The pipeline can be run locally and load data in a database provided by the user, or in the cloud on an infrastructure built automatically by this software.

## Cloud infrastructure The infrastructure is managed with Terraform and composed of the following elements: * an EC2 instance running Apache Airflow located on a public subnet (only your IP address has SSH and TCP access) * a datawarehouse consisting of an RDS instance running the PostgresSQL engine, and hosted on a private subnet)

## Local installation ### Prerequisites finance-scraping was written in Python 3.6. The following packages are required and will be installed along with finance-scraping: * requests >= 2.22 * BeautifulSoup4 >= 4.7.1 * psycopg2 >= 2.8

You need to install PostgresSQL, and create a database to load data into. Take note of the user name and password with write privileges to this database, as you will need these during the configuration of finance-scraping.

### Installation and configuration * Run pip install finance-scraping. * Run finance-scraper -c to set the configuration of the scraper. You will be prompted to enter configuration values, which are saved in ~/.bashrc. * If you plan to run finance-scraper on an EC2 instance launched with an instance role, you can set the parameters profile as None.

### How to run To run the entire ETL pipeline, run finance-scraper -etl. You can also run finance-scraper with any of the optional arguments -e, -t or -l to run an individual step. It is possible to specify the date parameter -d with -t and/or -l to process data scraped on a specific date. For more information run help with finance-scraper -h.

### Schdule runs with Apache Airflow * Read the [Airflow documentation](https://airflow.apache.org/index.html) to install and configure Airflow for your system. * Amend the file finance_scraping_dag.py from the finance_scraping folder with your scheduling preferences and copy it into the dags folder of your Airflow installation before starting the scheduler.

## Cloud installation ### Prerequisites If you do not have an AWS account, create one [here](https://aws.amazon.com/console). Create a user with administrator permissions that Terraform will use to build the infrastructure by following [these instructions](https://docs.aws.amazon.com/mediapackage/latest/ug/setting-up-create-iam-user.html). Install the AWS command-line interface by running pip install aws-cli and configure it according to the [documentation](https://docs.aws.amazon.com/cli/latest/userguide/cli-chap-configure.html).

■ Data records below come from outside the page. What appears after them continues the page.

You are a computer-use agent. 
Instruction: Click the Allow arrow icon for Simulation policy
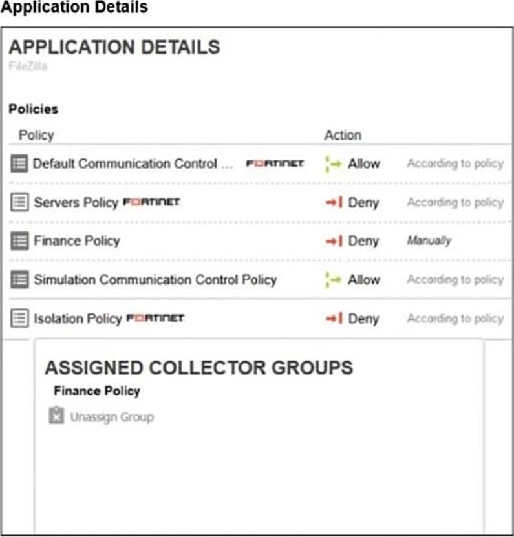333,280
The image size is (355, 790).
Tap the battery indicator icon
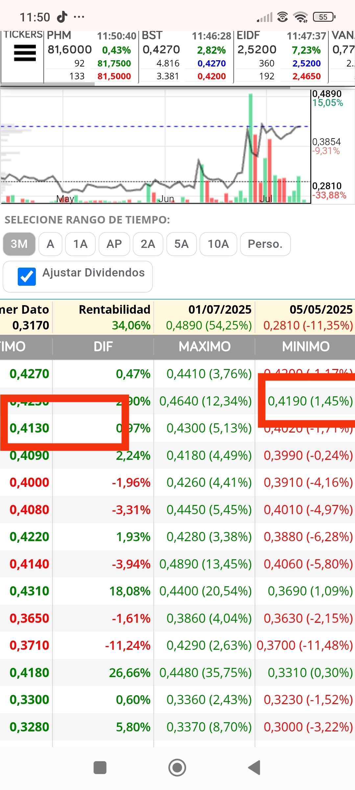pyautogui.click(x=324, y=17)
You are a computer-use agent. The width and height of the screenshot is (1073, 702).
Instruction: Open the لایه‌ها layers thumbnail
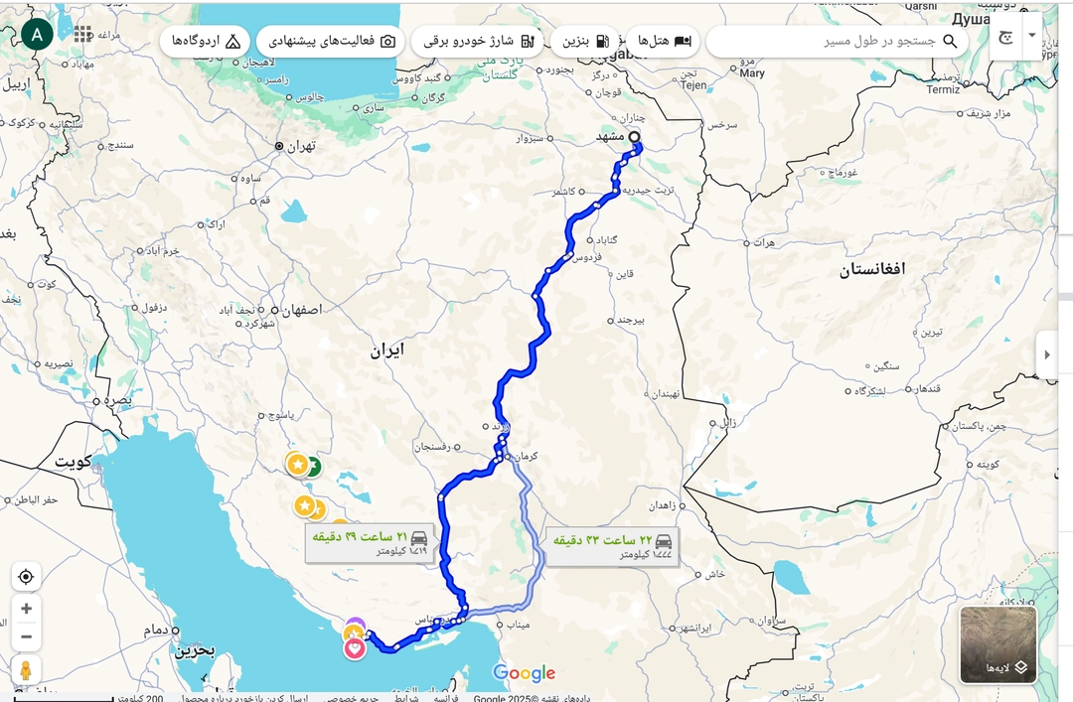[998, 644]
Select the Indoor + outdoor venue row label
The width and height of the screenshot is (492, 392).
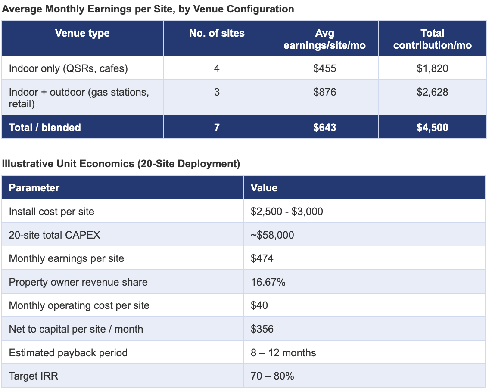(82, 98)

Install Terraform 0.12 by according to [the documentation](https://learn.hashicorp.com/terraform/getting-started/install.html).

### Installation and configuration Run pip install finance-scraping. Run finance-scraper –build to start the configuration wizard and build the infrastructure in AWS. Parameters will be displayed one by one with the current value shown between brackets (empty brackets indicated the absence of a current value). It is required to provide a value for all parameters. The parameters are: * aws_profile: the user Terraform should assume to build the infrastructure * region: the AWS region where to build the infrastructure * user_agent: the User-Agent to use when scraping web pages. It is recommended to provide your email address so that the website administrator can contact you if there is a problem. * max_retries: the maximum number of times the web scraper should retry a page when the request fails. 10 is an acceptable value. * backoff_factor: a factor to calculate delay times to apply when the request receives an error. 0.3 is an acceptable value. Learn more [here](https://urllib3.readthedocs.io/en/latest/reference/urllib3.util.html#module-urllib3.util.retry). * retry_one: comma-separated HTTP status codes that trigger a new request. An acceptable value is 500,502,503,504. * timeout: timeout for the request (seconds), an acceptable value is 20. * db_username: username to use when setting up the database. * db_password: password to use when setting up the database.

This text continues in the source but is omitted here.